WORK REQUIRED. Print out all of the data below, keeping it identical to the original.

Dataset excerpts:
--------
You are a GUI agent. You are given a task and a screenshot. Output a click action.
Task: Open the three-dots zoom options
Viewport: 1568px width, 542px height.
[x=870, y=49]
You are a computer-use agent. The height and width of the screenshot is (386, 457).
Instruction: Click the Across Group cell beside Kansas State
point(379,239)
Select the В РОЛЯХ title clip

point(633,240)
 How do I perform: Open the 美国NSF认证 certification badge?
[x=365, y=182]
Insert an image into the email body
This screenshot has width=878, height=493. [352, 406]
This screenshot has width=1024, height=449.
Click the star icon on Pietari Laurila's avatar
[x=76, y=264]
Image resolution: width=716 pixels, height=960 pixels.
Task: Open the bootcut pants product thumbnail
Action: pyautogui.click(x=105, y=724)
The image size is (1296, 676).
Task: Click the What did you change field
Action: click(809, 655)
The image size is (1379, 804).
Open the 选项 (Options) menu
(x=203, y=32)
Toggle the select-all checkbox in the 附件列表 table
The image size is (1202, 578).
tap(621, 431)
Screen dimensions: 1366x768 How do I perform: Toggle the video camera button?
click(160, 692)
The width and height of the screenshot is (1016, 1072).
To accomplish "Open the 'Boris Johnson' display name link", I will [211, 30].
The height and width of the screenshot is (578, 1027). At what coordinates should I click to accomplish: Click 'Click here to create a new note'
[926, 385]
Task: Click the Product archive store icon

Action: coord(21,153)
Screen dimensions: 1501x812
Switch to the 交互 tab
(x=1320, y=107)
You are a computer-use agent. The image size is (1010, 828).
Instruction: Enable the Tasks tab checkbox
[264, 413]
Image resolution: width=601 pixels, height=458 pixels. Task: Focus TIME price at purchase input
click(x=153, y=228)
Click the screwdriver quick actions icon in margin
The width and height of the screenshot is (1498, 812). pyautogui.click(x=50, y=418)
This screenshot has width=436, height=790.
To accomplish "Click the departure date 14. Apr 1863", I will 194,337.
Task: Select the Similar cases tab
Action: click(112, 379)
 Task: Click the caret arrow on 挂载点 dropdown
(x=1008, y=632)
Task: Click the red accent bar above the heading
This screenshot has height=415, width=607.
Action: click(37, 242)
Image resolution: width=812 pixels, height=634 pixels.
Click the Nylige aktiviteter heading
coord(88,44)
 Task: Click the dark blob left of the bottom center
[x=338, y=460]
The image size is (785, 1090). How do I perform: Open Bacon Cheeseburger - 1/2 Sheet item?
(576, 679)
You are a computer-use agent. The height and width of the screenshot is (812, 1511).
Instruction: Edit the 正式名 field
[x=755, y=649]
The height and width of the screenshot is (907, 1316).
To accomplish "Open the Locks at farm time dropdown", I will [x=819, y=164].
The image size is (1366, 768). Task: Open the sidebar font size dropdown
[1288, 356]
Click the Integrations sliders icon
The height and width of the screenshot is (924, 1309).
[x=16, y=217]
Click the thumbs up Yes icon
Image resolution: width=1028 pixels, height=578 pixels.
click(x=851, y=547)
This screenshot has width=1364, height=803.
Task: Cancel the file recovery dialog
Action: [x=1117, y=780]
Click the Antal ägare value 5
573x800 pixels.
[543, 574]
--------
ANSWER BELOW.
You are a GUI agent. You are given a task and a screenshot. Output a click action.
Task: Open the three-dots zoom options
Viewport: 1568px width, 542px height.
[x=870, y=49]
You are a computer-use agent. The height and width of the screenshot is (386, 457).
Instruction: Click the Across Group cell beside Kansas State
point(379,239)
Select the В РОЛЯХ title clip

point(633,240)
 How do I perform: Open the 美国NSF认证 certification badge?
[x=365, y=182]
Insert an image into the email body
This screenshot has width=878, height=493. [352, 406]
This screenshot has width=1024, height=449.
Click the star icon on Pietari Laurila's avatar
[x=76, y=264]
Image resolution: width=716 pixels, height=960 pixels.
Task: Open the bootcut pants product thumbnail
Action: pyautogui.click(x=105, y=724)
The image size is (1296, 676).
Task: Click the What did you change field
Action: click(809, 655)
The image size is (1379, 804).
Open the 选项 (Options) menu
(x=203, y=32)
Toggle the select-all checkbox in the 附件列表 table
The image size is (1202, 578).
tap(621, 431)
Screen dimensions: 1366x768 How do I perform: Toggle the video camera button?
click(160, 692)
The width and height of the screenshot is (1016, 1072).
To accomplish "Open the 'Boris Johnson' display name link", I will [211, 30].
The height and width of the screenshot is (578, 1027). At what coordinates should I click to accomplish: Click 'Click here to create a new note'
[926, 385]
Task: Click the Product archive store icon

Action: coord(21,153)
Screen dimensions: 1501x812
Switch to the 交互 tab
(x=1320, y=107)
You are a computer-use agent. The image size is (1010, 828).
Instruction: Enable the Tasks tab checkbox
[264, 413]
Image resolution: width=601 pixels, height=458 pixels. Task: Focus TIME price at purchase input
click(x=153, y=228)
Click the screwdriver quick actions icon in margin
The width and height of the screenshot is (1498, 812). pyautogui.click(x=50, y=418)
This screenshot has width=436, height=790.
To accomplish "Click the departure date 14. Apr 1863", I will 194,337.
Task: Select the Similar cases tab
Action: click(112, 379)
 Task: Click the caret arrow on 挂载点 dropdown
(x=1008, y=632)
Task: Click the red accent bar above the heading
This screenshot has height=415, width=607.
Action: click(37, 242)
Image resolution: width=812 pixels, height=634 pixels.
Click the Nylige aktiviteter heading
coord(88,44)
 Task: Click the dark blob left of the bottom center
[x=338, y=460]
The image size is (785, 1090). How do I perform: Open Bacon Cheeseburger - 1/2 Sheet item?
(576, 679)
You are a computer-use agent. The height and width of the screenshot is (812, 1511).
Instruction: Edit the 正式名 field
[x=755, y=649]
The height and width of the screenshot is (907, 1316).
To accomplish "Open the Locks at farm time dropdown", I will [x=819, y=164].
The image size is (1366, 768). Task: Open the sidebar font size dropdown
[1288, 356]
Click the Integrations sliders icon
The height and width of the screenshot is (924, 1309).
[x=16, y=217]
Click the thumbs up Yes icon
Image resolution: width=1028 pixels, height=578 pixels.
click(x=851, y=547)
This screenshot has width=1364, height=803.
Task: Cancel the file recovery dialog
Action: [x=1117, y=780]
Click the Antal ägare value 5
573x800 pixels.
[543, 574]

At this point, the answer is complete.